The November surge pushed US case numbers since the start of the year over the 13 million mark, accounting for more than 20 per cent of all cases worldwide. More than 272,000 people in the US have died from the virus, according to Worldometers – the highest recorded number anywhere on the planet.

Underscoring the crisis, on Sunday Worldometers reported more than 5,000 new cases in the US.

Millions of Americans travelled to see family in time for Thanksgiving on Thursday, despite the risk of surges caused by the mass movement.

While experts said it will take time for the true extent of any Thanksgiving coronavirus rise to become apparent, health officials are looking at how to manage Christmas next month.

Americans turn to Thanksgiving food banks amid pandemic

Americans turn to Thanksgiving food banks amid pandemic

Coupled with people meeting and moving around the country, the cold weather has also pushed people indoors or into enclosed spaces, where they would have been outside during the warmer summer months. This is an issue virologists say is critical when it comes to the spread of coronavirus.

"We are on track to continue this accelerated pace of the epidemic and see even more speed of rise in cases because of the movement indoors, of activities around the country and because large numbers of people have moved around the country for the holidays," Tom Inglesby, the director of the Centre for Health Security at Johns Hopkins University, told The New York Times.

He said people needed to exercise greater caution and that more stringent measures on mixing were needed.

“There has to be a combination of individual members of the public making different decisions and policymakers restricting the activities or settings with highest transmission risk, like restaurants and bars, where people are sitting close for prolonged periods without masks."

President Donald Trump is under fire for his poor handling of the pandemic, which has ripped across the US. In Washington, governors and state legislators are racing to get pandemic relief to owners of small businesses, the unemployed, renters and others whose livelihoods were upended by the coronavirus outbreak.

In some cases, elected officials are spending the last of a federal relief package passed in the spring as an end-of-year deadline approaches and the autumn virus surge threatens their economies.

Democrats have been the most vocal in criticising Mr Trump and the Republican-controlled Senate for failing to act, but many Republican politicians are also sounding the alarm.

“While the United States of America is on fire, the Trump administration has left states to fight this virus on their own,” said Governor Michelle Lujan Grisham of New Mexico.

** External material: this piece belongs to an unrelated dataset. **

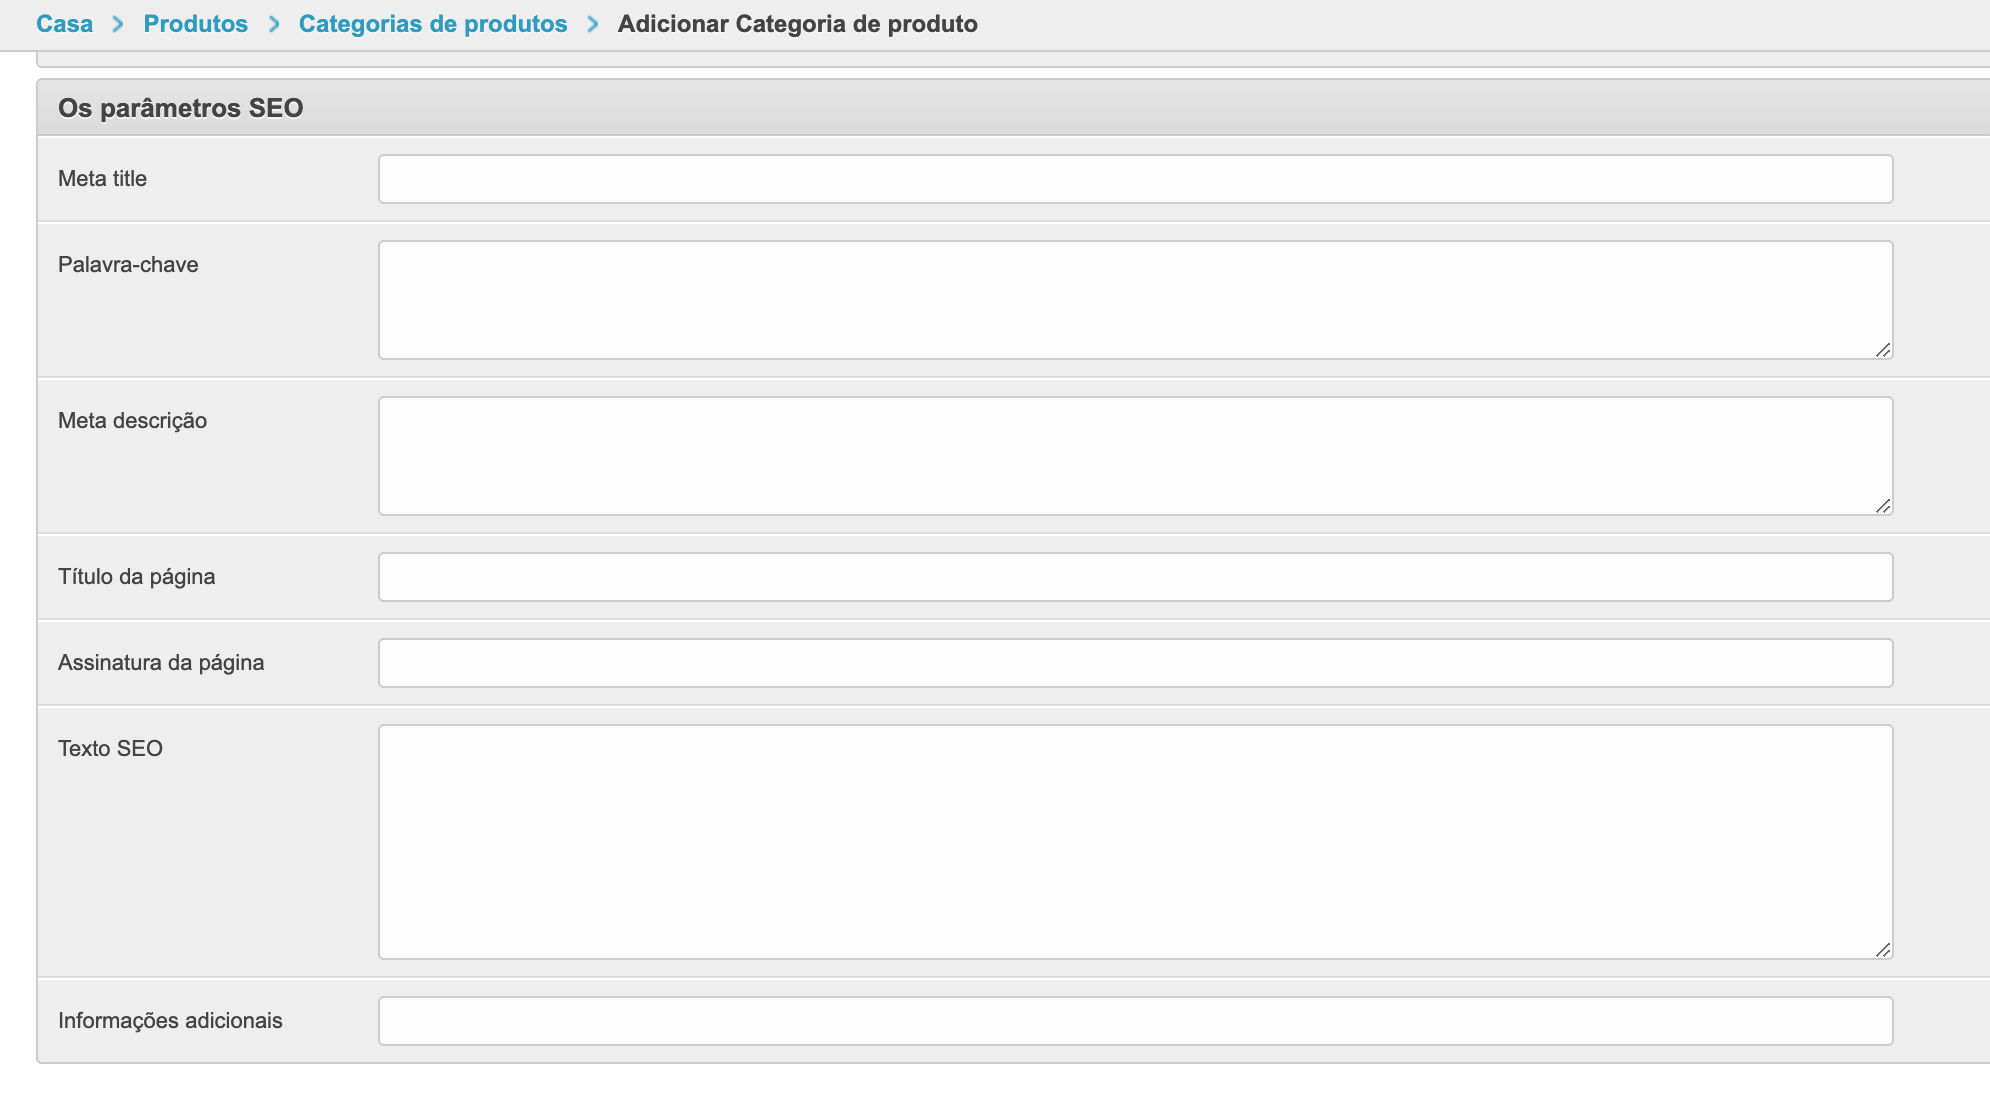This screenshot has height=1094, width=1990.
Task: Focus the Meta title input field
Action: pos(1135,179)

She said state efforts alone were not enough. “It is clear no help is coming – not from this president, not from this administration. As we have done every day this year, New Mexico will step up.”

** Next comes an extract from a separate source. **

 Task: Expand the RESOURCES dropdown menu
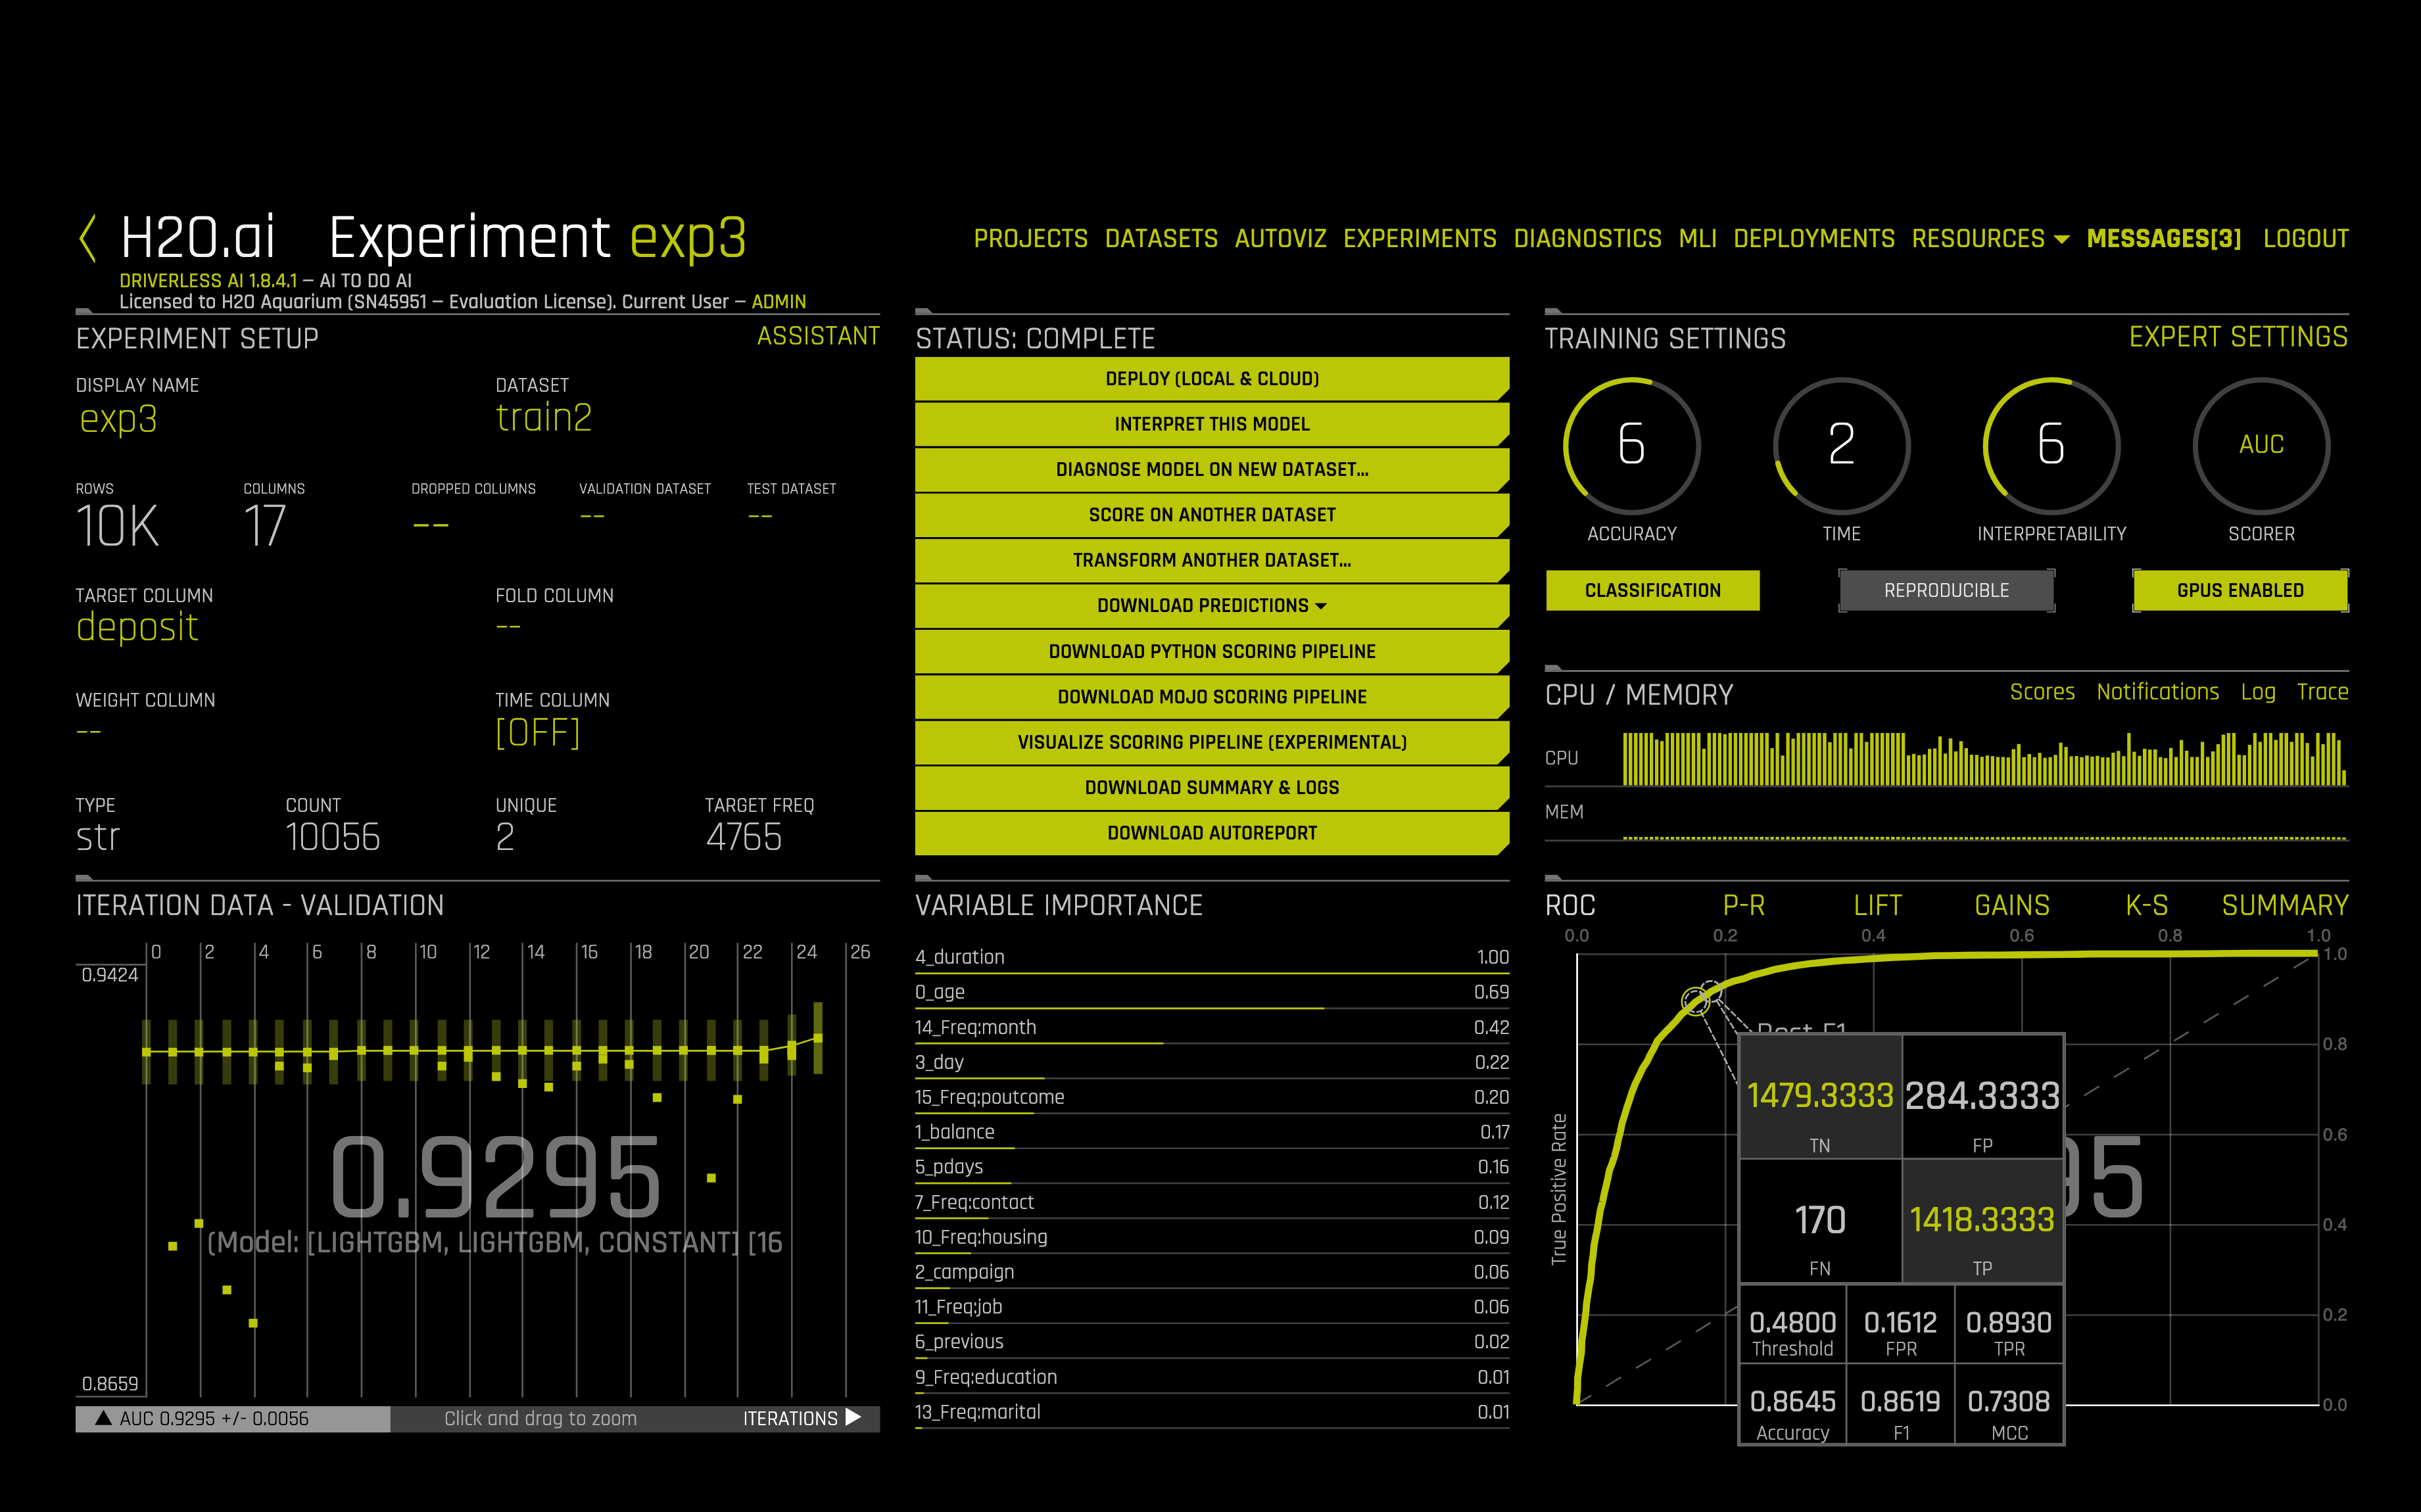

President-elect Joe Biden has put the government’s response to the pandemic at the centre of his first push when he takes office on January 20.

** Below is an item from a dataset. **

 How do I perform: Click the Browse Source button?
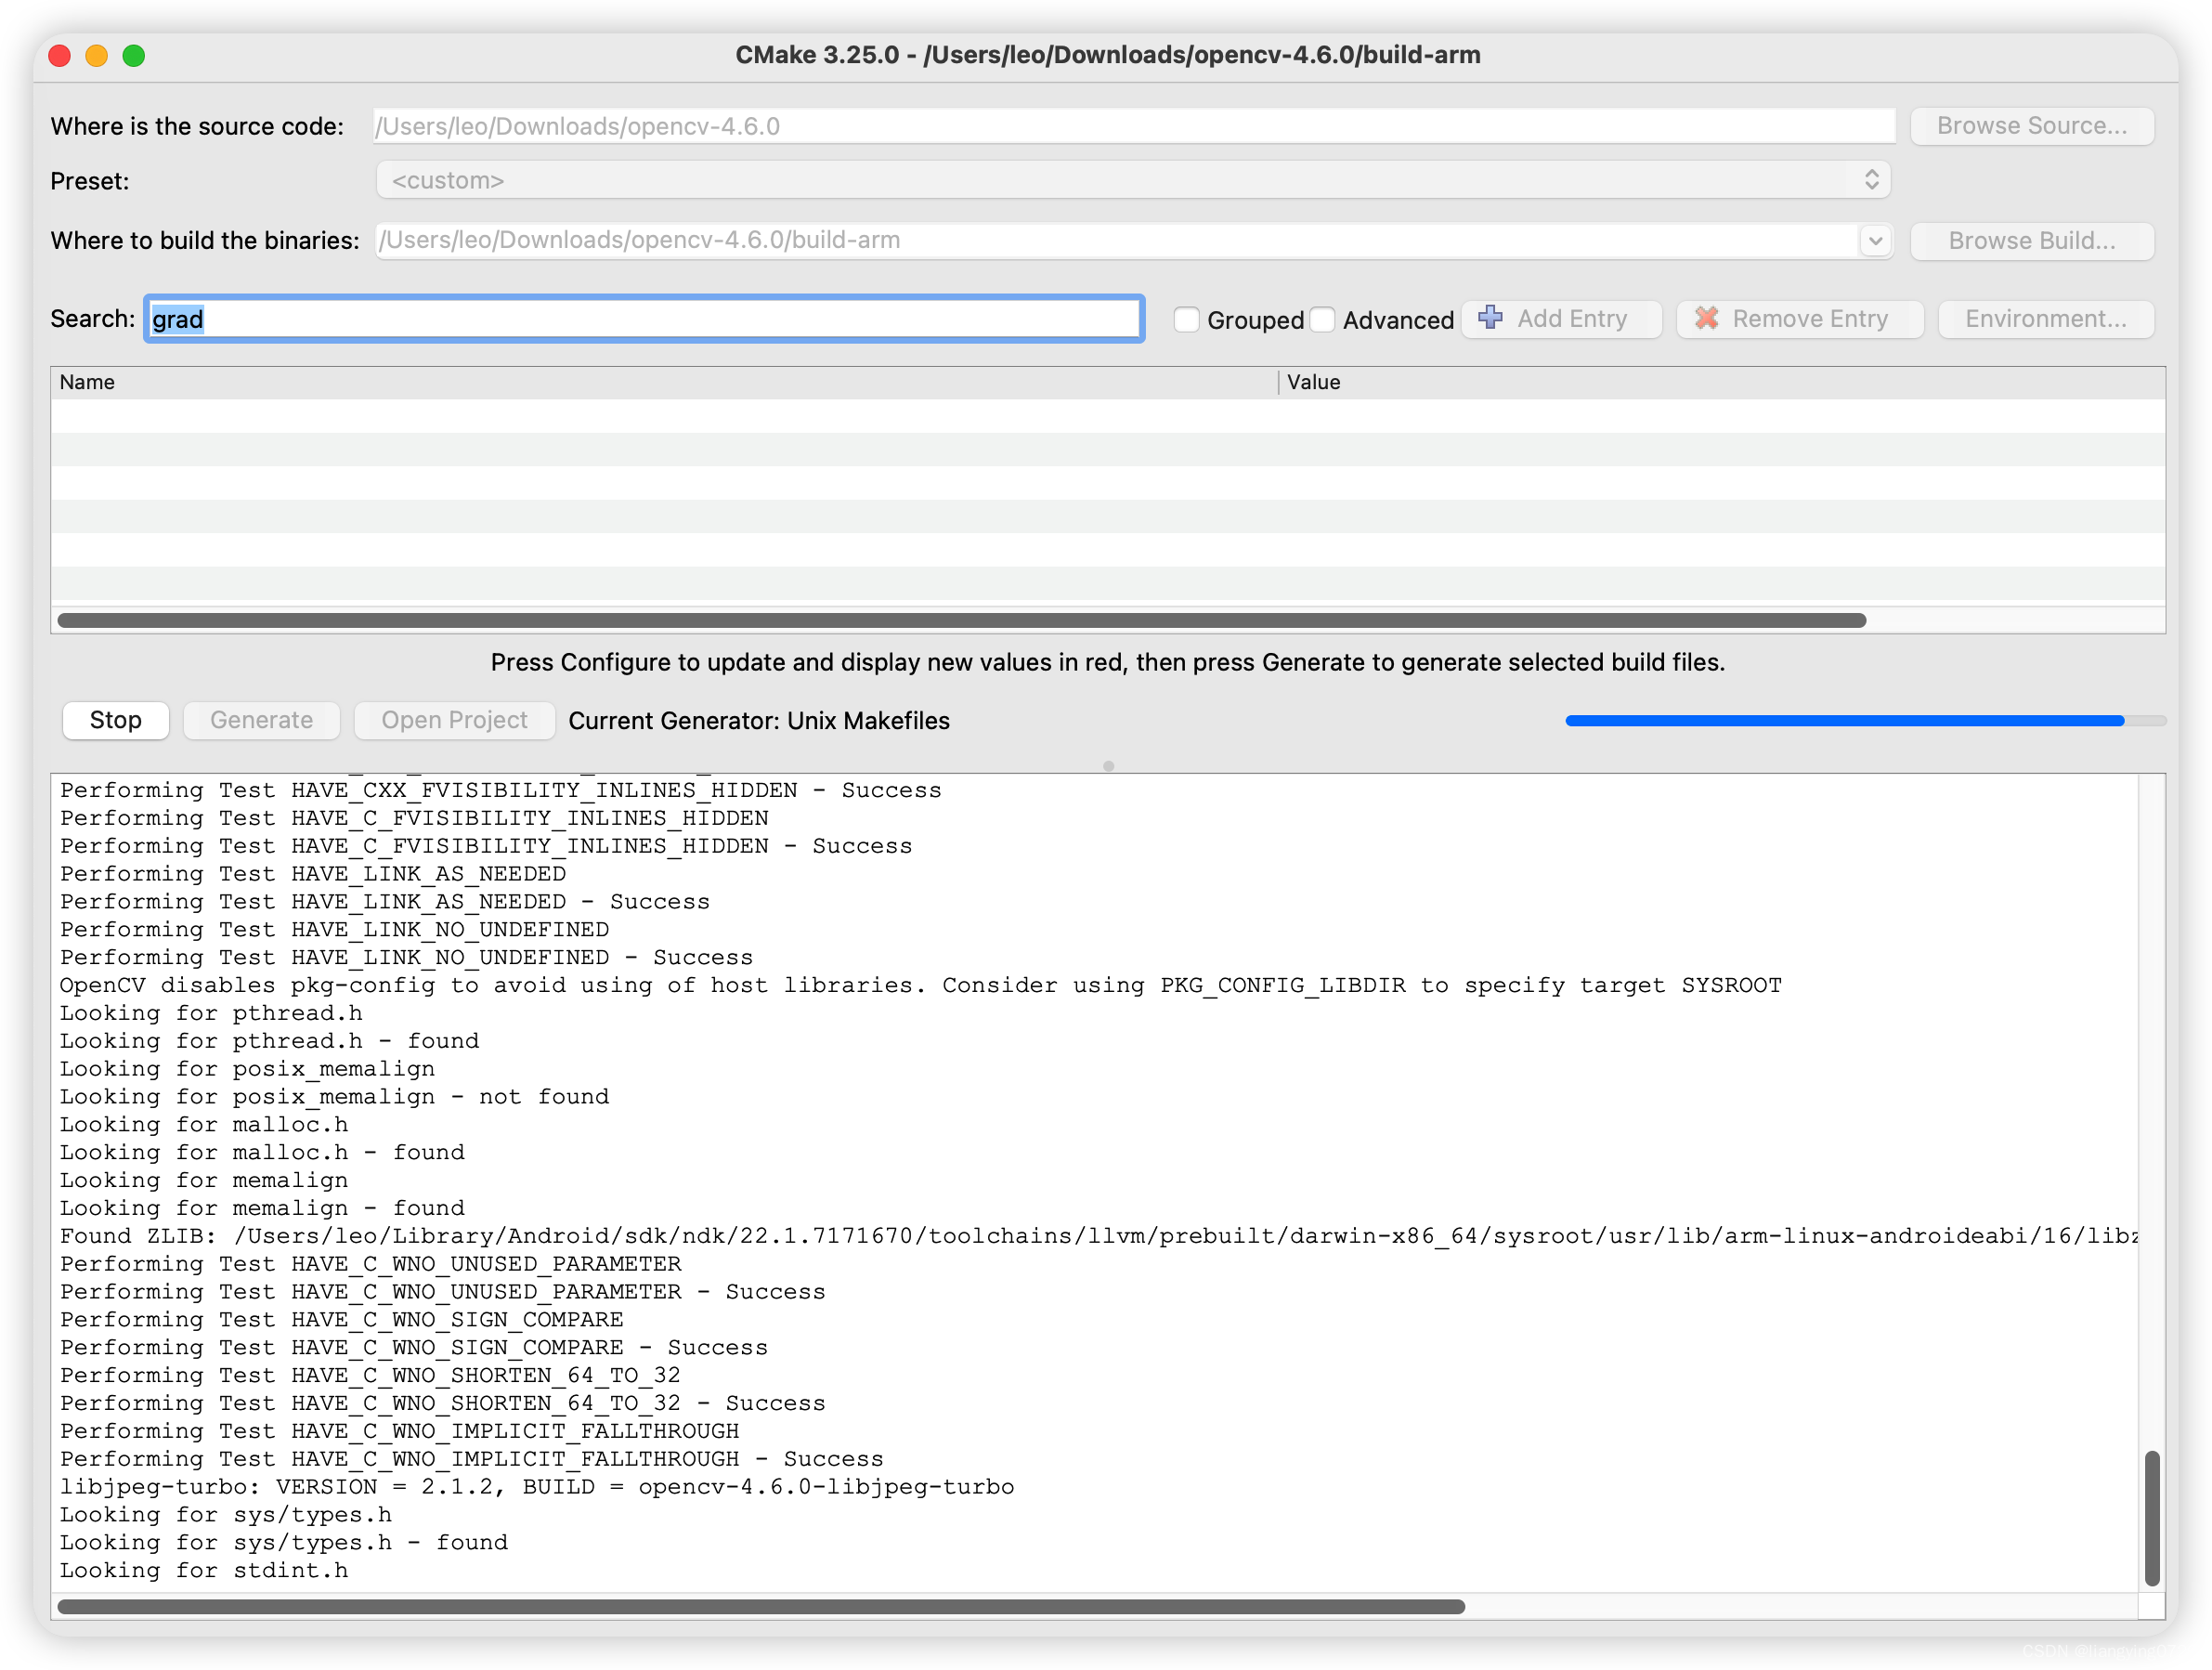pyautogui.click(x=2031, y=125)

His transition team named three more experts to its Covid-19 Advisory Board, which is helping to guide the president-elect to fulfil the campaign promise of a robust national strategy against the resurgent virus.

The new members are Jane Hopkins, a nurse specialising in mental health who worked most recently in Washington state; Jill Jim, executive director of the Navajo Nation Department of Health; and David Michaels, an epidemiologist at George Washington University who served in the Clinton and Obama administrations.

But in another sign of how the pandemic is affecting daily life in the US, the usual Black Friday rush of shoppers hunting for bargains on big-ticket items was muted this year.

The number of physical visits to outlets in the US was 52 per cent lower compared with a year ago, according to preliminary data from Sensormatic Solutions.

On Thanksgiving Day, foot traffic to shops plunged by 95 per cent from a year ago.

Many retailers chose to close and deals are being spread throughout the season, said Brian Field, Sensormatic's senior director of global retail consulting.

But in a more positive sign for retailers, Adobe Analytics expects Cyber Monday, on November 30 this year, to become the largest online sales day in US history, with spending between $10.8 billion and $12.7bn, representing a 15 per cent to 35 per cent growth from a year ago.